Written task.
What do the items say from the line with "You are a computer-use" to the line with "Where should I"? Print those lines as they appear, without the pictures.

Provided data.

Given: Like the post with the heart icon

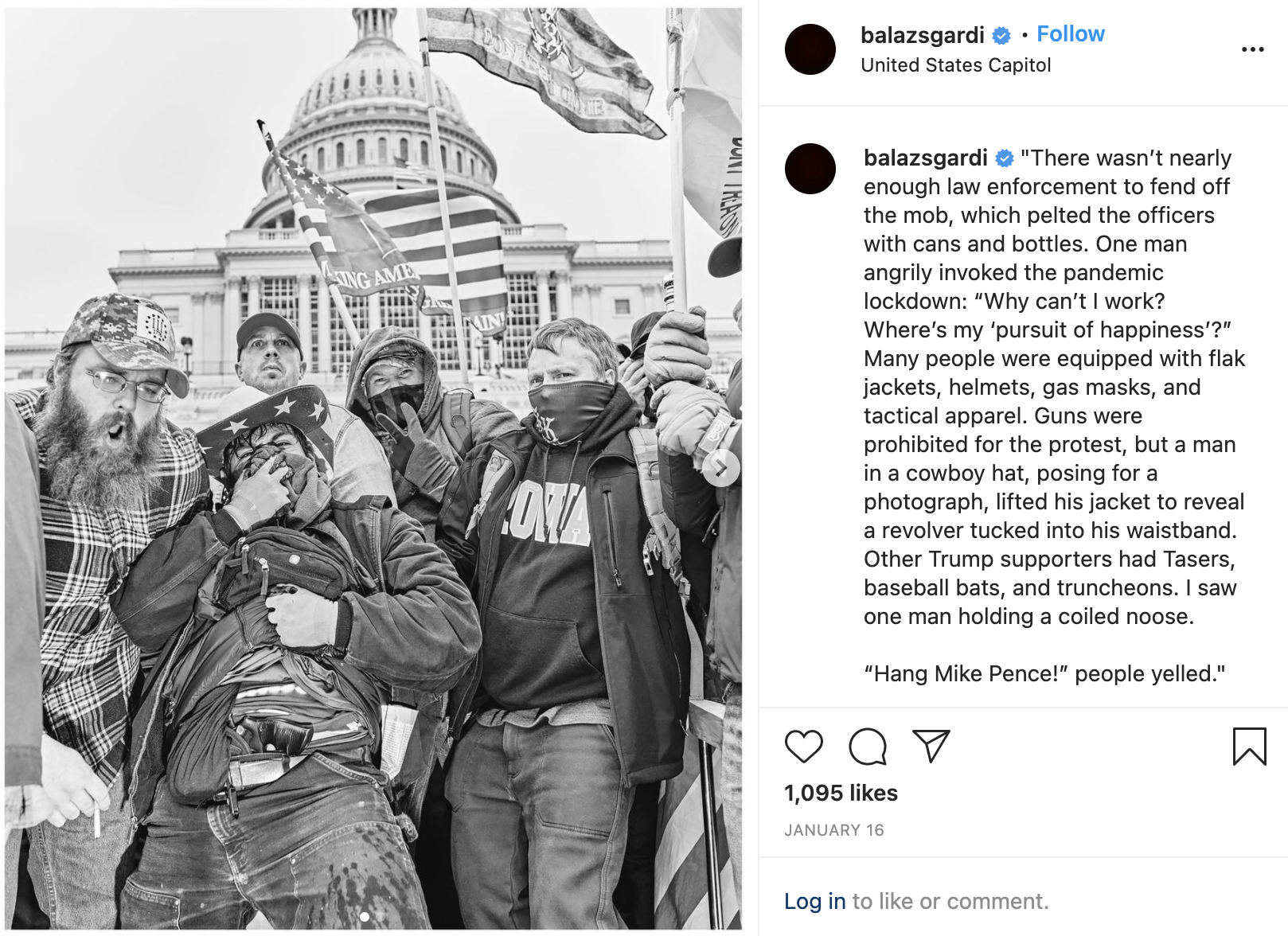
==
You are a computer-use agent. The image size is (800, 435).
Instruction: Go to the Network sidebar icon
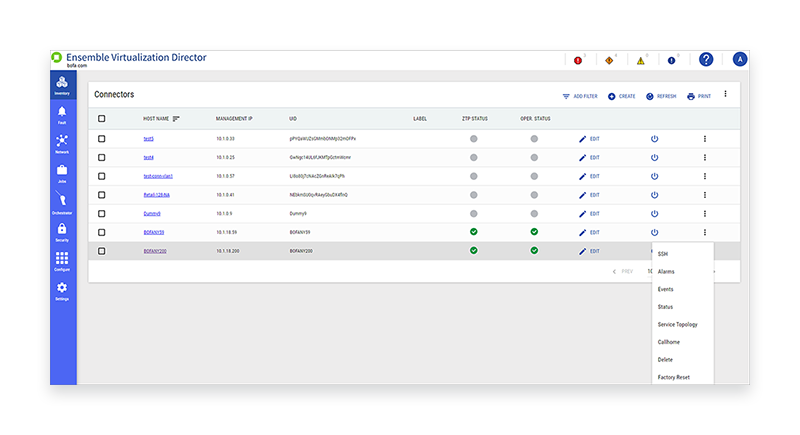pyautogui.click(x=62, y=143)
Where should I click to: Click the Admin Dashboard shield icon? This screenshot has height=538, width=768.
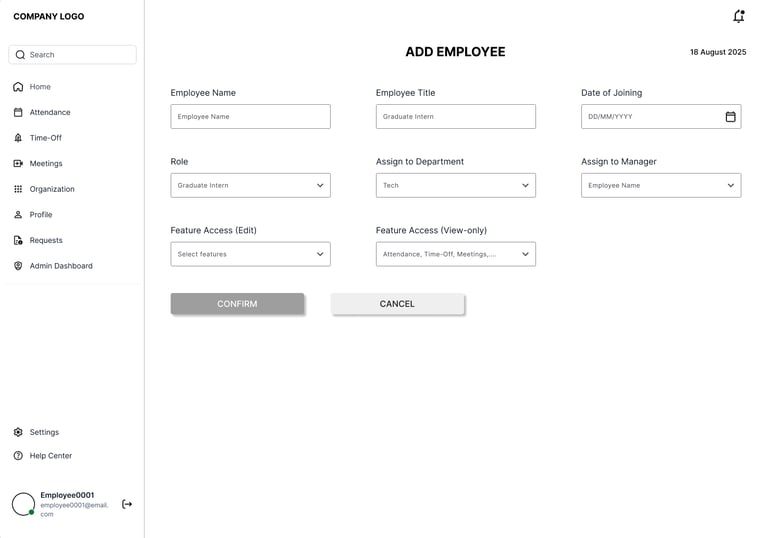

Result.
You are a computer-use agent. The image size is (800, 435).
Instruction: Go to the Network sidebar icon
pyautogui.click(x=62, y=143)
Where should I click to: Click the Admin Dashboard shield icon? This screenshot has height=538, width=768.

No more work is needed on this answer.